------ Input records ------
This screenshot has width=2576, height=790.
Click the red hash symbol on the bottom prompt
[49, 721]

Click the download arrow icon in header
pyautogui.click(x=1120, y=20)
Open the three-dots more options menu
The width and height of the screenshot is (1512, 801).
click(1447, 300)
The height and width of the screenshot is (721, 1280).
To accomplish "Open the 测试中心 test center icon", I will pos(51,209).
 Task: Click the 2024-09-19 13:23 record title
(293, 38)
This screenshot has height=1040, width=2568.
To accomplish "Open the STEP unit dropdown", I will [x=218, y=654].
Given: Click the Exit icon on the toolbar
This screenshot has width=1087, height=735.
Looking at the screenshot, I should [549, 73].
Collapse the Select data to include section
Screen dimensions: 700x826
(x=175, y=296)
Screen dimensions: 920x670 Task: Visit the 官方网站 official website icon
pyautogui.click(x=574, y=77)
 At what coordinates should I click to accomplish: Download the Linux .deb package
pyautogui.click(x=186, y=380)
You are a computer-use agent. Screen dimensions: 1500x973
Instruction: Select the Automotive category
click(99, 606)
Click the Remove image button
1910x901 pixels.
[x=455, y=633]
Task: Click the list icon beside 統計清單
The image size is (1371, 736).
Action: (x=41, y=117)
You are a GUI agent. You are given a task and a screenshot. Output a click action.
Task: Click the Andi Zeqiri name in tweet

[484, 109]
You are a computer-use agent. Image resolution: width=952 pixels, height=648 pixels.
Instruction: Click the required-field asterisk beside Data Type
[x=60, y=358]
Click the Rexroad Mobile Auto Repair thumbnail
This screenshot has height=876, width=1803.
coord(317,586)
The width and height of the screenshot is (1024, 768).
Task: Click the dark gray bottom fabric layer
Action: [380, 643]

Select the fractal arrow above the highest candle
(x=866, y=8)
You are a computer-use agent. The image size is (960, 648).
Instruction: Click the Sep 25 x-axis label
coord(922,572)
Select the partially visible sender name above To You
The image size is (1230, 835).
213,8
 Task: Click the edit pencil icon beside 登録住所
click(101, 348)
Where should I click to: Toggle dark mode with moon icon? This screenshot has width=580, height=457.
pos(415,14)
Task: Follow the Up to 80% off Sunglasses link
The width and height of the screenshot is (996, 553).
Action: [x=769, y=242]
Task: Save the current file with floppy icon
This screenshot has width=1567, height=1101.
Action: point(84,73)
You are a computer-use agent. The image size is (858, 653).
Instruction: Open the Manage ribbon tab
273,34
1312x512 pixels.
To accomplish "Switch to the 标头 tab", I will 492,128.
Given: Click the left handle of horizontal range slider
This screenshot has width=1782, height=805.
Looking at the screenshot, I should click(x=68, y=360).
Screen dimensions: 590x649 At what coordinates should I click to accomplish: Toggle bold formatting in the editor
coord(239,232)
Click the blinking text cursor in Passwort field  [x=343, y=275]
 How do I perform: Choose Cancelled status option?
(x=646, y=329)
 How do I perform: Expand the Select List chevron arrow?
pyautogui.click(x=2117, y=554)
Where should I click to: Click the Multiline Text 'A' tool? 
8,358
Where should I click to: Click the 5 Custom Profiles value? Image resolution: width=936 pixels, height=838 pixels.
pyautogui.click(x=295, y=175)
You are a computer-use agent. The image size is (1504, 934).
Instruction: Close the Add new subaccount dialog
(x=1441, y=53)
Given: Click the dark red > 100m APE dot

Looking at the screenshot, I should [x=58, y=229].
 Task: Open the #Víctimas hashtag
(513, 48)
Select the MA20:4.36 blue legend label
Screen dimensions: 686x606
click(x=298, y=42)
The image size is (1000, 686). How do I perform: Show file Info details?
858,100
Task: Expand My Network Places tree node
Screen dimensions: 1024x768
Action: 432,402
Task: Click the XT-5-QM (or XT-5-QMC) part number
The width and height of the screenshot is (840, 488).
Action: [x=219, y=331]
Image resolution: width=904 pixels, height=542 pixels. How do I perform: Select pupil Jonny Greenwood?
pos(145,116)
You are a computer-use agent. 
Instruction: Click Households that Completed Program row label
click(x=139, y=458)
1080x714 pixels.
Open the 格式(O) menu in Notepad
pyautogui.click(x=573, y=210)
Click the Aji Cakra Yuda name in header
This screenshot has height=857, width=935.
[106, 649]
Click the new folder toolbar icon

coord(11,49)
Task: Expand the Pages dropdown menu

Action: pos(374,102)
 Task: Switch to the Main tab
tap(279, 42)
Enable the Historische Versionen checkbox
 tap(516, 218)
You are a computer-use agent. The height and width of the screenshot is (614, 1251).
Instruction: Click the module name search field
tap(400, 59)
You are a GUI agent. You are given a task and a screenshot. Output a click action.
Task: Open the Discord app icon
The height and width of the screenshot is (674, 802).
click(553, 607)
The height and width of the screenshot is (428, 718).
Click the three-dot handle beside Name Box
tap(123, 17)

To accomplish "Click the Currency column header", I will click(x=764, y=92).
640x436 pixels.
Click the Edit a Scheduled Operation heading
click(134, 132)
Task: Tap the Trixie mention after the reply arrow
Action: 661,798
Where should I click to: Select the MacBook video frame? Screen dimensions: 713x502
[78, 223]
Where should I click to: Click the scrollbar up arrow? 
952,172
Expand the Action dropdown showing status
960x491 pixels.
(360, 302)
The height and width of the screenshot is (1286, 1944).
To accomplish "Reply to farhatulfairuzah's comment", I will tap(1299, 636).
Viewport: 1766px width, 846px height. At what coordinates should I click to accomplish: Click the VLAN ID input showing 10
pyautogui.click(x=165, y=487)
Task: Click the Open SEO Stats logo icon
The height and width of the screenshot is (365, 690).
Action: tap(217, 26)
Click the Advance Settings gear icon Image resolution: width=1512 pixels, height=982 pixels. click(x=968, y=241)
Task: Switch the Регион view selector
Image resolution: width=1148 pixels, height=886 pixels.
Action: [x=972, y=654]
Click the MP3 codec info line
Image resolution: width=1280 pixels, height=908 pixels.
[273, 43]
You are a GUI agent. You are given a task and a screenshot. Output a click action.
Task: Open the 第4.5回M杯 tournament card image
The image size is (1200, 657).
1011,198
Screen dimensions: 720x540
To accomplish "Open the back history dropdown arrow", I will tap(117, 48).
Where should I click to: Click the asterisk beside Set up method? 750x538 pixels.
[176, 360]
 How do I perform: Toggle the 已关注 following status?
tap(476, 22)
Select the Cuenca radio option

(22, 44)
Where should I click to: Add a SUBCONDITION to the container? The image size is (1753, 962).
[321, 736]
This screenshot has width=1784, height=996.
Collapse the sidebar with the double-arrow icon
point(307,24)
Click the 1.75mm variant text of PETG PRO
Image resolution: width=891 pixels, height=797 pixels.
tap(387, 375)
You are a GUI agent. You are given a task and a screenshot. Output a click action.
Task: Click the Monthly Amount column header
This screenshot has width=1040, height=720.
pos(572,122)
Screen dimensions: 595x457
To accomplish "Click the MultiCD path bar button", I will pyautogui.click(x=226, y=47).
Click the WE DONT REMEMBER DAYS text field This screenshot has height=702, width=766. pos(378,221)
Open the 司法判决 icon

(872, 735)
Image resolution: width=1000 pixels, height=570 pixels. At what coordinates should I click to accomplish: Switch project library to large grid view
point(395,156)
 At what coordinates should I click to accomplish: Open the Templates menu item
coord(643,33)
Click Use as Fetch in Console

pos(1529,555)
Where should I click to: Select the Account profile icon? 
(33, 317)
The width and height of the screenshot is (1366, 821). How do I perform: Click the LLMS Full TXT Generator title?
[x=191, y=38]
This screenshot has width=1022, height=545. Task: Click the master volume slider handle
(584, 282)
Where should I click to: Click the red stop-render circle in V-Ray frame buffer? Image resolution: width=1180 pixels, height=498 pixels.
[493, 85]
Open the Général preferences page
------
Work instruction:
Only the line that contains "This screenshot has width=1022, height=545." and the lines after it, through the end of the data above, are to be repeated exactly.

Solution below:
This screenshot has width=1022, height=545. Task: Click the master volume slider handle
(584, 282)
Where should I click to: Click the red stop-render circle in V-Ray frame buffer? Image resolution: width=1180 pixels, height=498 pixels.
[493, 85]
Open the Général preferences page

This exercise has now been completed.